Wang Ariel, Seeley Anna E, Sydes Matthew R, Jones Nicholas, de Lusignan Simon, Hobbs Fd Richard, McManus Richard J, Williams Marney, Sheppard James P
Nuffield Department of Primary Care Health Sciences, University of Oxford, Radcliffe Primary Care Building, Radcliffe Observatory Quarter, Oxford, OX2 6GG, UK.
Data for R&D, Transformation Directorate, NHS England, London, UK.
BMC Med Res Methodol. 2025 Jun 7;25(1):156. doi: 10.1186/s12874-025-02606-1.
Whilst interest in efficient trial design has grown with the use of electronic health records (EHRs) to collect trial outcomes, practical challenges remain. Commonly raised concerns often revolve around data availability, data quality and issues with data validation. This study aimed to assess the agreement between data collected on clinical trial participants from different sources to provide empirical evidence on the utility of EHRs for follow-up in randomised controlled trials (RCTs).
This retrospective, participant-level data utility comparison study was undertaken using data collected as part of a UK primary care-based, randomised controlled trial (OPTiMISE). The primary outcome measure was the recording of all-cause hospitalisation or mortality within 3 years post-randomisation and was assessed across (1) Coded primary care data; (2) Coded-plus-free-text primary care data; and (3) Coded secondary care and mortality data. Agreement levels across data sources were assessed using Fleiss' Kappa (K). Kappa statistics were interpreted using an established framework, categorising agreement strength as follows: <0 (poor), 0.00-0.20 (slight), 0.21-0.40 (fair), 0.41-0.60 (moderate), 0.61-0.80 (substantial), and 0.81-1.00 (almost perfect) agreement. The impact of using different data sources to determine trial outcomes was assessed by replicating the trial's original analyses.

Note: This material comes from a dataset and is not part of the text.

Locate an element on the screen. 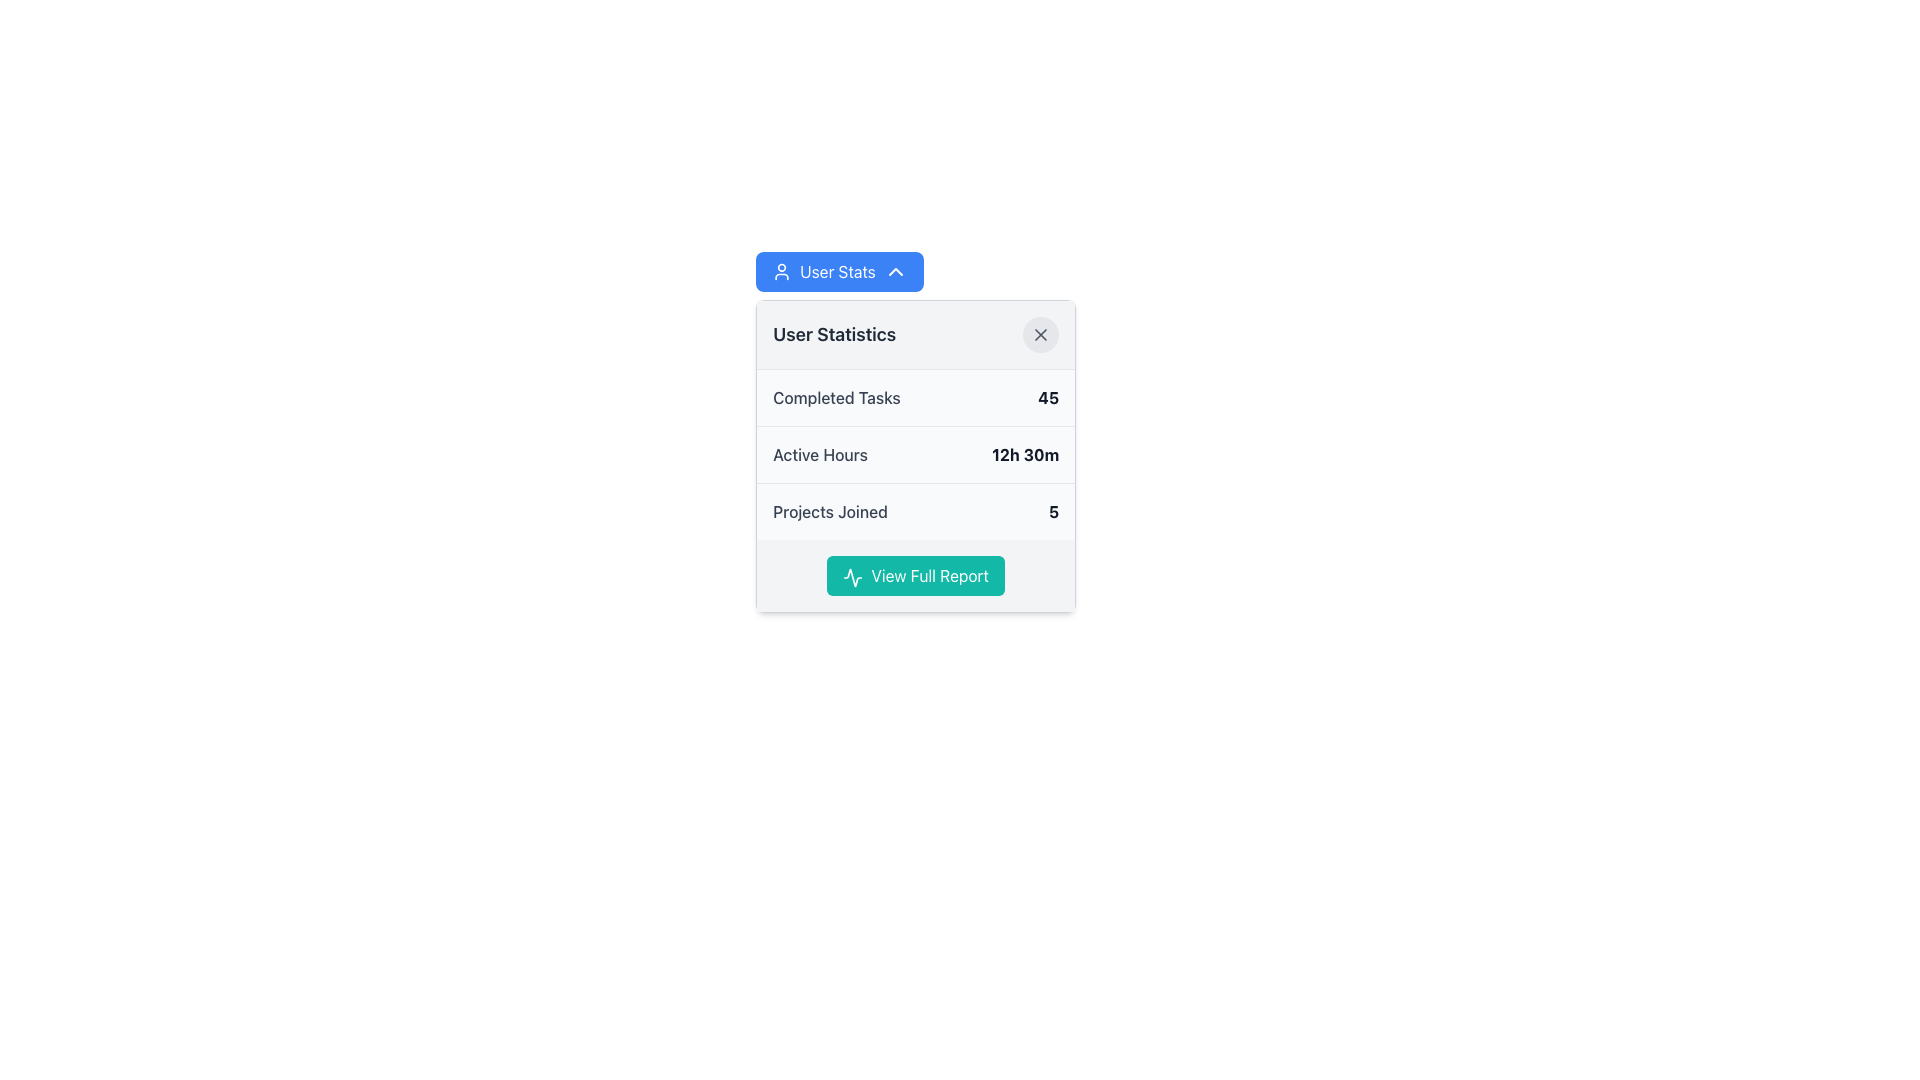 The height and width of the screenshot is (1080, 1920). the Informational summary row that displays the number of completed tasks by the user, located above the 'Active Hours' and 'Projects Joined' sections is located at coordinates (915, 397).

Almost perfect agreement was observed for mortality outcome across the three data sources (K = 0.94, 95%CI 0.91-0.98). Fair agreement (weak consistency) was observed for hospitalisation outcomes, including all-cause hospitalisation or mortality (K = 0.35, 95%CI 0.28-0.42), emergency hospitalisation (K = 0.39, 95%CI 0.33-0.46), and hospitalisation or mortality due to cardiovascular disease (K = 0.32, 95%CI 0.19-0.45). The overall trial results remained consistent across data sources for the primary outcome, albeit with varying precision.
Significant discrepancies according to data sources were observed in recording of secondary care outcomes. Investigators should be cautious when choosing which data source(s) to use to measure outcomes in trials. Future work on linking participant-level data across healthcare settings should consider the variations in diagnostic coding practices. Standardised definitions for outcome measures when using healthcare systems data and using data from different data sources for cross-checking and verification should be encouraged.
随着利用电子健康记录(EHRs)收集试验结果,人们对高效试验设计的兴趣日益浓厚,但实际挑战依然存在。常见的担忧往往围绕数据可用性、数据质量以及数据验证问题。本研究旨在评估从不同来源收集的关于临床试验参与者的数据之间的一致性,以提供关于EHRs在随机对照试验(RCTs)随访中效用的实证证据。
本回顾性、参与者层面的数据效用比较研究使用了作为一项基于英国初级保健的随机对照试验(OPTiMISE)一部分收集的数据。主要结局指标是随机分组后3年内全因住院或死亡的记录,并在以下方面进行评估:(1)编码的初级保健数据;(2)编码加自由文本的初级保健数据;以及(3)编码的二级保健和死亡数据。使用Fleiss' Kappa(K)评估各数据源之间的一致性水平。Kappa统计量采用既定框架进行解释,将一致性强度分类如下:<0(差)、0.00 - 0.20(轻微)、0.21 - 0.40(一般)、0.41 - 0.60(中等)、0.61 - 0.80(实质性)和0.81 - 1.00(几乎完美)一致。通过重复试验的原始分析,评估使用不同数据源确定试验结果的影响。
在三个数据源中观察到死亡结局几乎完美一致(K = 0.94,95%CI 0.91 - 0.98)。对于住院结局,包括全因住院或死亡(K = 0.35,95%CI 0.28 - 0.42)、急诊住院(K = 0.39,95%CI 0.33 - 0.46)以及心血管疾病导致的住院或死亡(K = 0.32,95%CI 0.19 - 0.45),观察到一般一致(一致性较弱)。尽管精度有所不同,但主要结局的总体试验结果在各数据源之间保持一致。
在二级保健结局记录方面,根据数据源观察到显著差异。研究人员在选择用于衡量试验结局的数据源时应谨慎。未来关于跨医疗环境链接参与者层面数据的工作应考虑诊断编码实践的差异。应鼓励在使用医疗系统数据时对结局指标采用标准化定义,并使用来自不同数据源的数据进行交叉核对和验证。